[Text block]
__________

United States District Court, W.D. Virginia, Abingdon Division

January 16, 2020


          Francis H. Casola and J. Walton Milam, III, Woods Rogers, PLC, Roanoke, Virginia, for Plaintiff

          Christopher C. Spencer and Mark C. Shuford, Spencer Shuford LLP, Richmond, Virginia, for Defendant.


          James P. Jones, United States District Judge.

         In this products liability case removed from state court, defendant Subaru of America, Inc. has moved to dismiss the Complaint for failure to state a claim upon which relief can be granted. For the reasons that follow, I will deny the defendant's Motions to Dismiss.[1]


         The Complaint alleges the following facts, which I must accept as true in considering the Motion to Dismiss.

         On August 7, 2017, the plaintiff, Rebecca Rentz James, was driving a 2011 Subaru Outback. While she was making a right turn, the right front fender made brief contact with a tree adjacent to the road. This brush with the tree caused only minor damage to the fender and posed no risk of harm to James. After the vehicle contacted the tree, James was able to correct the vehicle's direction and bring it to a stop in the right lane.

         Although the passenger side of the vehicle had touched the tree only lightly, the vehicle's driver side curtain airbag deployed. The airbag struck James on the upper left side of her body and injured her cervical spine and neck. James alleges that such a minor accident was foreseeable to Subaru of America[2] and that the brief, non-dangerous contact should not have triggered deployment of the airbag. She further alleges that the airbag deployed with excessive and dangerous force. It was foreseeable to the defendant that such an unnecessary deployment of the airbag posed an unreasonable risk of harm.

__________

[Recorded information]
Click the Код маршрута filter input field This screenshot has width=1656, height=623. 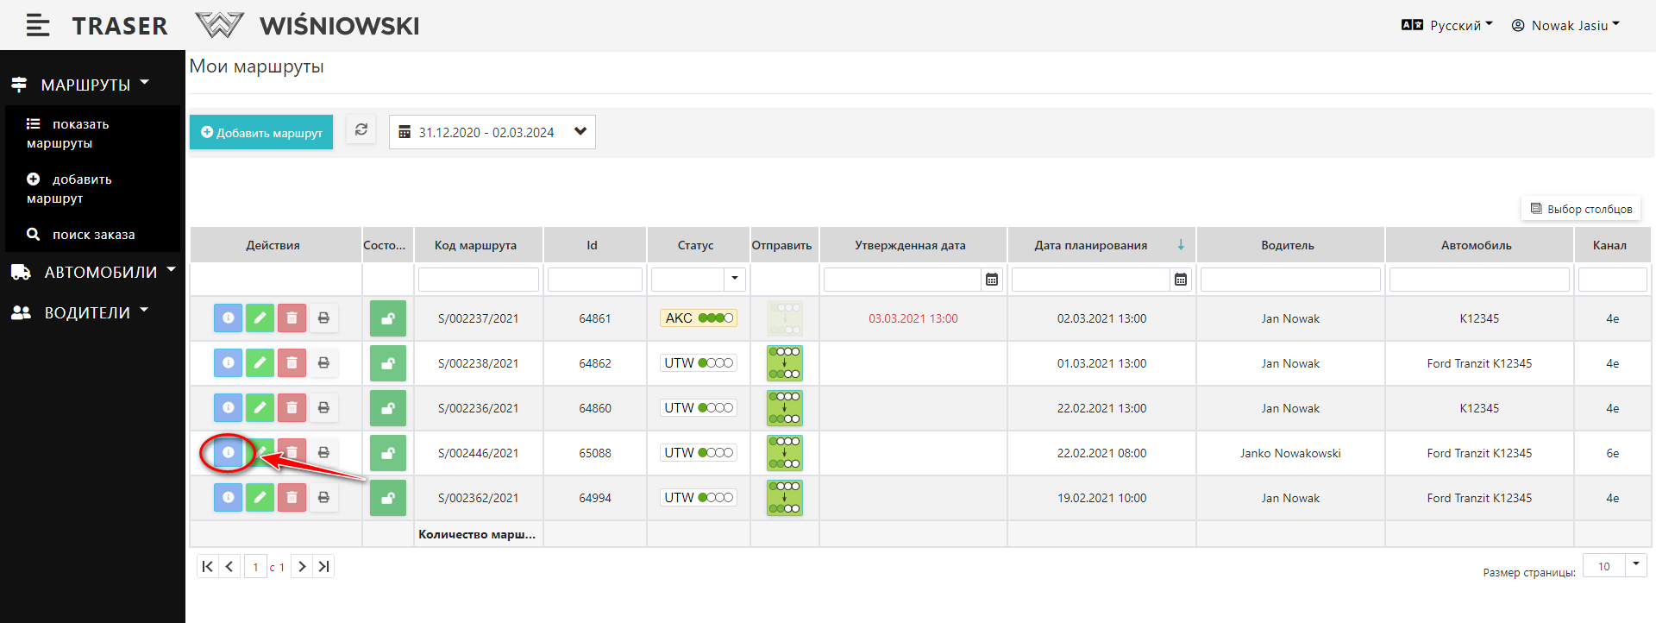click(479, 280)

__________

[Task details]
Copy the court opinion from "United States District Court, W.D." down to "States District Judge.", and swap "Roanoke" for "Lynchburg" along the way.

[Answer to the problem]
United States District Court, W.D. Virginia, Abingdon Division

January 16, 2020


          Francis H. Casola and J. Walton Milam, III, Woods Rogers, PLC, Lynchburg, Virginia, for Plaintiff

          Christopher C. Spencer and Mark C. Shuford, Spencer Shuford LLP, Richmond, Virginia, for Defendant.


          James P. Jones, United States District Judge.